EXPOSITION BARROBJECTIF 2023 : La Transylvanie d’hier et d’aujourd’hui
La Roumanie?…Personne n’ignore ce pays d’au-delà du rideau de fer. Personne n’a oublié les images que les télévisions du monde entier montraient, ce jour de Noël 1989: la fin dramatique du régime national-politique et la mort du dictateur Ceausescu et de sa femme, sommairement jugés et exécutés devant les caméras. Aux yeux de tous, les souffrances d’un peuple, l’horreur, étaient dévoilées, une image terrible que la presse et les photographes et reporters ne se lassèrent pas de montrer. Dès lors, combien de touristes eurent envie d’aller visiter ce pays et ce peuple meurtri ?
Quelles sont les raisons qui aujourd’hui, ont attiré irrésistiblement la photographe que je suis ? Je ne saurais dire. Il y en a tellement ! Est-ce le lien très fort de ce pays avec la nature et l’univers ? Est-ce l’inattendue philosophie de ce peuple mis à genou, à pratiquer l’autodérision, à exceller dans l’art d’inventer des blagues? Est-ce le goût de ce pays pour les mythes et légendes ?
Si, en Roumanie, toutes les régions présentent un attrait touristique inégalé, dans le Nord-Ouest, existe “une province tout près des nuages”. Les montagnes et les forêts très denses y ont préservé une authenticité persistante qui a disparu, ailleurs, en Europe. Cette région, c’est la région du Maramureș.
C’est là qu’il faut aller pour trouver l’âme de la Roumanie. La population vit à l’écart du monde, et au rythme du temps et des saisons, les paysans travaillent pour vivre et depuis des temps immémoriaux savent se contenter de ce que la terre leur octroie.

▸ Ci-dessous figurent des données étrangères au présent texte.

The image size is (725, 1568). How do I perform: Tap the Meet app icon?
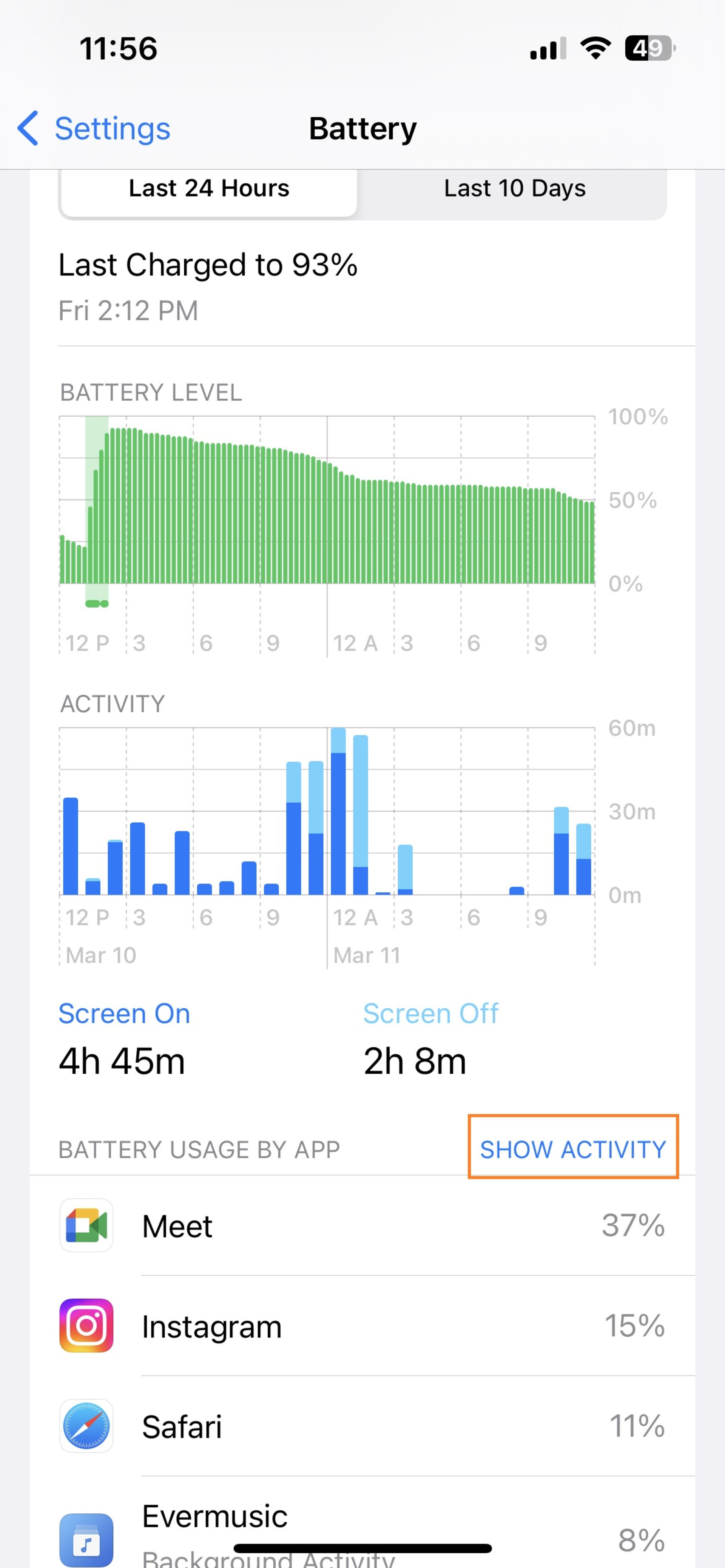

Chaque habitant est un artiste en sa matière. Il travaille encore et toujours avec les matériaux et techniques de ses ancêtres, durement. Il aime les « fêtes qui rassemblent », les chants, les danses, les repas champêtres. La plupart du temps, vêtu du costume traditionnel, il est infiniment respectueux de la religion, des rites, des coutumes et des mythes qui rythment sa vie de tous les jours. Il vénère et redoute à la fois les légendes et ceux qui les perpétuent. Il éprouve encore de la crainte en entendant les récits des vieux témoins qui racontent, avec une très grande conviction, des événements sinistres et macabres dus à l’intervention de créatures maléfiques dans leur vie. Une légende hante depuis la nuit des temps les veillées et les réunions arrosées des hommes au café du village. C’est celle de la “ Femme de la Forêt” et ses multiples versions…assez terrifiantes, il faut bien le dire !
Que puis-je apporter de plus moi, photographe étrangère, sinon leur montrer à tous leurs vrais visages. Les villageois du Maramures ne me fuient pas, bien au contraire. Ils acceptent volontiers de se laisser photographier. De leur isolement est né une sorte de complexe d’infériorité. Ils sont dignes et à la fois honteux de leur rusticité mais ne changeraient pour rien au monde. Ils apprécient timidement les avantages de la modernité mais défendent farouchement leurs coutumes.